In [2]:
import pandas as pd
import numpy as np
from sklearn.model_selection import train_test_split
from sklearn.linear_model import LinearRegression
from sklearn.ensemble import RandomForestRegressor
from xgboost import XGBRegressor
from sklearn.metrics import mean_absolute_error, r2_score
import joblib

# 1. Load & Prepare Data
df = pd.read_csv('lagos_houses_prices.csv')
df_clean = df[
    (df['cleaned_price'] >= 10_000_000) & 
    (df['cleaned_price'] <= 2_000_000_000) & 
    (df['Bedrooms'] >= 1)
].copy()

# Log Transform Target
y_log = np.log1p(df_clean['cleaned_price'])
X = df_clean.drop(columns=['Title', 'Location', 'Full_Location', 'cleaned_price', 'lat', 'lon'], errors='ignore')
X = pd.get_dummies(X, columns=['Prop_Type'], drop_first=True)

# Split
X_train, X_test, y_train, y_test = train_test_split(X, y_log, test_size=0.2, random_state=42)

# THE CONTESTANTS 

models = {
    "1. Linear Regression": LinearRegression(),
    "2. Random Forest": RandomForestRegressor(n_estimators=200, random_state=42, n_jobs=-1),
    "3. XGBoost (Gradient Boost)": XGBRegressor(n_estimators=200, learning_rate=0.1, random_state=42)
}

print(f"{'Model Name':<30} | {'R² Score':<10} | {'MAE (Error)'}")
print("-" * 65)

best_model_name = ""
best_score = -np.inf

for name, model in models.items():
    # Train
    model.fit(X_train, y_train)
    
    # Predict (Log Scale)
    preds_log = model.predict(X_test)
    
    # Convert back to Naira
    preds_naira = np.expm1(preds_log)
    y_test_naira = np.expm1(y_test)
    
    # Evaluate
    r2 = r2_score(y_test_naira, preds_naira)
    mae = mean_absolute_error(y_test_naira, preds_naira)
    
    print(f"{name:<30} | {r2:.4f}     | ₦{mae:,.0f}")
    
    if r2 > best_score:
        best_score = r2
        best_model_name = name

print("-" * 65)
print(f"WINNER: {best_model_name}")



print("-" * 65)
print(f"WINNER: {best_model_name}")

# We grab the actual model object that won
best_model_object = models[best_model_name]

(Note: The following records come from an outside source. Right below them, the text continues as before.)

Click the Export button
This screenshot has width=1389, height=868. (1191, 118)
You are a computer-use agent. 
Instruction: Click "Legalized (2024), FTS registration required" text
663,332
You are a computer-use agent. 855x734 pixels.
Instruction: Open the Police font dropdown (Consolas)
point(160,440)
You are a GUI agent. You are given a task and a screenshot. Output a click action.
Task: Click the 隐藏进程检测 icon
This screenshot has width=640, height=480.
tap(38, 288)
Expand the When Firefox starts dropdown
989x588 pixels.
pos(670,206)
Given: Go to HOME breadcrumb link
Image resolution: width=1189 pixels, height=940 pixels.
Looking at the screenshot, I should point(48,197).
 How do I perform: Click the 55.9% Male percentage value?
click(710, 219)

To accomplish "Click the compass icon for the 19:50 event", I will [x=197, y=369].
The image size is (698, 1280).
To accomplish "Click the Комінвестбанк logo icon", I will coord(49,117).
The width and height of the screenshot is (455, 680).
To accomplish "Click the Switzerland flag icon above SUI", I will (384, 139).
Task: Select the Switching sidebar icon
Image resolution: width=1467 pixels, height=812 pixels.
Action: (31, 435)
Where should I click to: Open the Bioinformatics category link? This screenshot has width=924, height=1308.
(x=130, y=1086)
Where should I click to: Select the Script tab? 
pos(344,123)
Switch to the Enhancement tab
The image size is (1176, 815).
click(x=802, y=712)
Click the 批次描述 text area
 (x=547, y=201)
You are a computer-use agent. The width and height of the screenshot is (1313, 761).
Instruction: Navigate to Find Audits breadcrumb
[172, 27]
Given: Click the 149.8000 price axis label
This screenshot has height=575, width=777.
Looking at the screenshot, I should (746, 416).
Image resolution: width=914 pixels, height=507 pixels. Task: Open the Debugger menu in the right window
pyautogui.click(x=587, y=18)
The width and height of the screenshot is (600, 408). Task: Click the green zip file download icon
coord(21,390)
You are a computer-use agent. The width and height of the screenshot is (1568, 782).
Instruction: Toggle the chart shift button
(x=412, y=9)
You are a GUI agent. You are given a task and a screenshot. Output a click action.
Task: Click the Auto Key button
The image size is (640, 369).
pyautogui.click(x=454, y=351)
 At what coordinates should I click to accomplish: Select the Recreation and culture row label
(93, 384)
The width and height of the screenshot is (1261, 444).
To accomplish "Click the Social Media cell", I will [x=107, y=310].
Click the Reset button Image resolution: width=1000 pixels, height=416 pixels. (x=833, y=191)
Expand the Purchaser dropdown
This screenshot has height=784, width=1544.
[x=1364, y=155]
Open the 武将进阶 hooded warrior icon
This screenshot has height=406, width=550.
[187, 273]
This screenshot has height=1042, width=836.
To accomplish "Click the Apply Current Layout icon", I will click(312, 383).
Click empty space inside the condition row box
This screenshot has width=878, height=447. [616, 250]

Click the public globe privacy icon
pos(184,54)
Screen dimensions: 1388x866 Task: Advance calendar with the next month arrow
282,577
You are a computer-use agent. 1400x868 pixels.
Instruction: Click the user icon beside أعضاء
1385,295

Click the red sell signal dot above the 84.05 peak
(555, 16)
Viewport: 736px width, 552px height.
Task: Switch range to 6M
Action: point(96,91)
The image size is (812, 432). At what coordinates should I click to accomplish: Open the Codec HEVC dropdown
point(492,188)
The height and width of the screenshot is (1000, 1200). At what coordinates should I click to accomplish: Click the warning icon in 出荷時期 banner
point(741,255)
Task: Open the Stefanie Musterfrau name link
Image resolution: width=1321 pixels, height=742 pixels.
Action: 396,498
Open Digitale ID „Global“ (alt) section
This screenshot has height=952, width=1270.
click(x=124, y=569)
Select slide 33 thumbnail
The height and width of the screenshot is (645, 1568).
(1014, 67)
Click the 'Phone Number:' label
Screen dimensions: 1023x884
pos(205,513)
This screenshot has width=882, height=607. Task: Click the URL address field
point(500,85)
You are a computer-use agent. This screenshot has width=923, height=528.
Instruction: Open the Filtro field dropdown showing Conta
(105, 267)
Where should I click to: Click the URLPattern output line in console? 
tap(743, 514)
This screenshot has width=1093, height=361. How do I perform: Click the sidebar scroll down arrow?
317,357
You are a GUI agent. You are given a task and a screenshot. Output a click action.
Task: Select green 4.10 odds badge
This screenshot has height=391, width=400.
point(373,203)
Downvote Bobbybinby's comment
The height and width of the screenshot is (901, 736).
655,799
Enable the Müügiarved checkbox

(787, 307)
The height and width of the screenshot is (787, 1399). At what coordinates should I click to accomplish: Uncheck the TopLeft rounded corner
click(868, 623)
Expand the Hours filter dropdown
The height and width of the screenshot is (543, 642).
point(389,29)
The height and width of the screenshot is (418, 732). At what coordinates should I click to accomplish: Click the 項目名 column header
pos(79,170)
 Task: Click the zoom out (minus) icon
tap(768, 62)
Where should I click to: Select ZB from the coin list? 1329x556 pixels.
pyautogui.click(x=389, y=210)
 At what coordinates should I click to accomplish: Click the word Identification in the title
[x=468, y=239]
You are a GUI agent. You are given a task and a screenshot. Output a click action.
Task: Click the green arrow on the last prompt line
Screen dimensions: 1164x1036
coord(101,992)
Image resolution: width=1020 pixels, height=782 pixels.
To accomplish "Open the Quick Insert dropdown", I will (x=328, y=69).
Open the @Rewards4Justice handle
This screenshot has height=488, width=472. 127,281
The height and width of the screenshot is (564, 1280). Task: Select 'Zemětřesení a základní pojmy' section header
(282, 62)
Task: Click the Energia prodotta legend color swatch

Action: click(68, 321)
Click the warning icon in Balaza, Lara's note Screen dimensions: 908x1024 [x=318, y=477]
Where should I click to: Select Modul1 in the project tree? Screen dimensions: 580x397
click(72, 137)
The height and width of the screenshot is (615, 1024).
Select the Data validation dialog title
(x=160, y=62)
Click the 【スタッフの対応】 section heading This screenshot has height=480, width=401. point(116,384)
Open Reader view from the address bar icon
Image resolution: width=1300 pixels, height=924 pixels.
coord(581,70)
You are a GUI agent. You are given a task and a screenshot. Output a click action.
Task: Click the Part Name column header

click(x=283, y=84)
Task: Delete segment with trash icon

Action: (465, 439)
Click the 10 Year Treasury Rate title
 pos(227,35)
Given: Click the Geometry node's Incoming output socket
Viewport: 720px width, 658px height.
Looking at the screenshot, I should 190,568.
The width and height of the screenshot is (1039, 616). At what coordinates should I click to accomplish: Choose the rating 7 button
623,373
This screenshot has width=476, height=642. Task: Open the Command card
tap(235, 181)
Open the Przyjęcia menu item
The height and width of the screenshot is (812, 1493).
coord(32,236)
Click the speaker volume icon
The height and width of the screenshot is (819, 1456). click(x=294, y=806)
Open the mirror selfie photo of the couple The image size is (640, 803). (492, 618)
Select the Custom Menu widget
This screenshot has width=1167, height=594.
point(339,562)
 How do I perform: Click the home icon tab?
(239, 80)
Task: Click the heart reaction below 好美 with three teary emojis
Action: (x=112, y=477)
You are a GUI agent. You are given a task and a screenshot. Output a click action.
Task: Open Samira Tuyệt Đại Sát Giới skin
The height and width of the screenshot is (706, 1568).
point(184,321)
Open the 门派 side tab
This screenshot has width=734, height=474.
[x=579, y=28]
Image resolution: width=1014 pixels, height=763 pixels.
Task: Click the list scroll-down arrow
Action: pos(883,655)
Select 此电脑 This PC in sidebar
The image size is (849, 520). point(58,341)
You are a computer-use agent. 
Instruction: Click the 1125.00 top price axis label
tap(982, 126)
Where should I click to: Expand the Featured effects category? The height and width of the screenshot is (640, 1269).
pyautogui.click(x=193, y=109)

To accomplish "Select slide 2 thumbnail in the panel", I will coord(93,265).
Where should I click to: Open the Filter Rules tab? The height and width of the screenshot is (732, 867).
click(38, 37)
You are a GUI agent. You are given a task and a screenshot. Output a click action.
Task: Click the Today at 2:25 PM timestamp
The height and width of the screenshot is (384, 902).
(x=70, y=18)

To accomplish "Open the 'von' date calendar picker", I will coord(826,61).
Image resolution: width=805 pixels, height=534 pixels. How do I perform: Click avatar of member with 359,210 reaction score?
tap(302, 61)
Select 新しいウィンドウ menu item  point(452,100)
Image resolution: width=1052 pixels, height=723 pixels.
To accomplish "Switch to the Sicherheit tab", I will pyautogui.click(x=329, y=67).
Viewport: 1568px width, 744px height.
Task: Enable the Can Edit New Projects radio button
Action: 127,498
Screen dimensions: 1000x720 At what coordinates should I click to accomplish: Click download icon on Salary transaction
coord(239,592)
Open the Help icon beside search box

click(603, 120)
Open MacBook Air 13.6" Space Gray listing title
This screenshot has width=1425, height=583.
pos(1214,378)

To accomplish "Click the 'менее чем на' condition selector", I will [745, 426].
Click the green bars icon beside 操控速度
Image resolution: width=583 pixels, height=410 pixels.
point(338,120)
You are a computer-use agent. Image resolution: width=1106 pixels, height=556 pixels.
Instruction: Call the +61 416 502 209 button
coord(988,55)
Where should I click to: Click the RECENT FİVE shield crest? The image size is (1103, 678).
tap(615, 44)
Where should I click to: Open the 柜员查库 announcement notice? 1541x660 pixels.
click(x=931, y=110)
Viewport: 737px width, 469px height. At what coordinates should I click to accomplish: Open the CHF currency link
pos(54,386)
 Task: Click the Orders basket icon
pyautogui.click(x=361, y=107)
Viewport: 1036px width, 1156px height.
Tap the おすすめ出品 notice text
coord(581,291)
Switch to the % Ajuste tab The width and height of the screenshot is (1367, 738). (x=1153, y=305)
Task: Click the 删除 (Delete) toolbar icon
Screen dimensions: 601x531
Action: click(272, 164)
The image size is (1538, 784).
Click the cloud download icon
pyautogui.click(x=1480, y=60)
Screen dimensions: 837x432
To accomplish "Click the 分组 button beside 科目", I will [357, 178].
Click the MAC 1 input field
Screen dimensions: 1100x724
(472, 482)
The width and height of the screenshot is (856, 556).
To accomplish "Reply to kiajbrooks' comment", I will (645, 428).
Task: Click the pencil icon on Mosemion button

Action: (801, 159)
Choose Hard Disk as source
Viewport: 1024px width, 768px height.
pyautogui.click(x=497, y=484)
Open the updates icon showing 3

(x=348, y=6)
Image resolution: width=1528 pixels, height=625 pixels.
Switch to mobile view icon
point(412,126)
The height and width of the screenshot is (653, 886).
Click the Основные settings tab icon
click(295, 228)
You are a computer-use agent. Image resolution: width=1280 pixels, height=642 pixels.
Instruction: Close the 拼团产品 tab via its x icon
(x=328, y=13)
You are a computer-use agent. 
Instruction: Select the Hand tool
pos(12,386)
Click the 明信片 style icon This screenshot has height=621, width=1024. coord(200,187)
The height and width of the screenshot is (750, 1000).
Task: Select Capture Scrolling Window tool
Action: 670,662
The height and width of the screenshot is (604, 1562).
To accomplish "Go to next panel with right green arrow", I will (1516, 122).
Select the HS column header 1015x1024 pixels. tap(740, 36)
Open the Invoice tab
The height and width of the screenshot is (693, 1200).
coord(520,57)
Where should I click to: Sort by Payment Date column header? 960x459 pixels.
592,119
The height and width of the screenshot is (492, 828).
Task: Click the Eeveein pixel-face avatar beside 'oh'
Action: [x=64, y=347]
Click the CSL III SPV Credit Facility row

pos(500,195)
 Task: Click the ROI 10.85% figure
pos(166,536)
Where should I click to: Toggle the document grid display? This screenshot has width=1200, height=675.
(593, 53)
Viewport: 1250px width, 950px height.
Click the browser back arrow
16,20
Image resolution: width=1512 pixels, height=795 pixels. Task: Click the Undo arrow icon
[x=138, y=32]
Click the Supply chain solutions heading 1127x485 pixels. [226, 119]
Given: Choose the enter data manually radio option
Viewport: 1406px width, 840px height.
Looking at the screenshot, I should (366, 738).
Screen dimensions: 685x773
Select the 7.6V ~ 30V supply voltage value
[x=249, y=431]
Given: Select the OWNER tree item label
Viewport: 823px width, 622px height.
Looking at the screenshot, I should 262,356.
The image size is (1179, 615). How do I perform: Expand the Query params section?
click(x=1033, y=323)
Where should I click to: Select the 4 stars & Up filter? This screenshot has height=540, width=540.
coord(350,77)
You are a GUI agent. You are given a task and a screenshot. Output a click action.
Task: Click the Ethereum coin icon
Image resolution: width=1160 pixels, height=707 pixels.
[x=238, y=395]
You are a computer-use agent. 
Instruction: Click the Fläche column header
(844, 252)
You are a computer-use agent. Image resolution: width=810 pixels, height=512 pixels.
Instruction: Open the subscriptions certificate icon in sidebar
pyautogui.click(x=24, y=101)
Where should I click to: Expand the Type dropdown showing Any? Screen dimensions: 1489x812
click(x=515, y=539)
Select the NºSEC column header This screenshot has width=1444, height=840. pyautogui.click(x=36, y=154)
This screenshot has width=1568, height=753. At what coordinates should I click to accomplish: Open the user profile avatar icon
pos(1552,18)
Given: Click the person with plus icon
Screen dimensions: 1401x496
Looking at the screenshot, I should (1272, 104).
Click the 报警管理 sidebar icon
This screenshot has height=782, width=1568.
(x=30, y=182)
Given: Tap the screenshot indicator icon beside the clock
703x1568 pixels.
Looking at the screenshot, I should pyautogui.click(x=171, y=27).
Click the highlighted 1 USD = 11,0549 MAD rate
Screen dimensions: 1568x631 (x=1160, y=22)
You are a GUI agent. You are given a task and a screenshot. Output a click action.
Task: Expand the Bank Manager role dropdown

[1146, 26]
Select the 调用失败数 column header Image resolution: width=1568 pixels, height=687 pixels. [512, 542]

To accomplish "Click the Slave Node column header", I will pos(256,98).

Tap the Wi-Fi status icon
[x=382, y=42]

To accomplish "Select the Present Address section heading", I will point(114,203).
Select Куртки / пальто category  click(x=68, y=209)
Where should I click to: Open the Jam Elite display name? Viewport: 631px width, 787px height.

print(f"Saving {best_model_name} to 'lagos_model.pkl'...")
joblib.dump(best_model_object, 'lagos_model.pkl')

# 2. SAVE FEATURE COLUMNS
joblib.dump(X.columns, 'model_features.pkl')

# 3. SAVE METRICS TO CSV
metrics_list = []
for name, model in models.items():
    # Quick re-eval to grab numbers for the CSV
    p_log = model.predict(X_test)
    p_naira = np.expm1(p_log)
    y_test_naira = np.expm1(y_test)
    
    metrics_list.append({
        "Model": name,
        "R2": r2_score(y_test_naira, p_naira),
        "MAE": mean_absolute_error(y_test_naira, p_naira)
    })

pd.DataFrame(metrics_list).to_csv('model_metrics.csv', index=False)

Model Name                     | R² Score   | MAE (Error)
-----------------------------------------------------------------
1. Linear Regression           | 0.2987     | ₦179,035,947
2. Random Forest               | 0.3900     | ₦160,339,389
3. XGBoost (Gradient Boost)    | 0.3760     | ₦161,019,309
-----------------------------------------------------------------
WINNER: 2. Random Forest
-----------------------------------------------------------------
WINNER: 2. Random Forest
Saving 2. Random Forest to 'lagos_model.pkl'...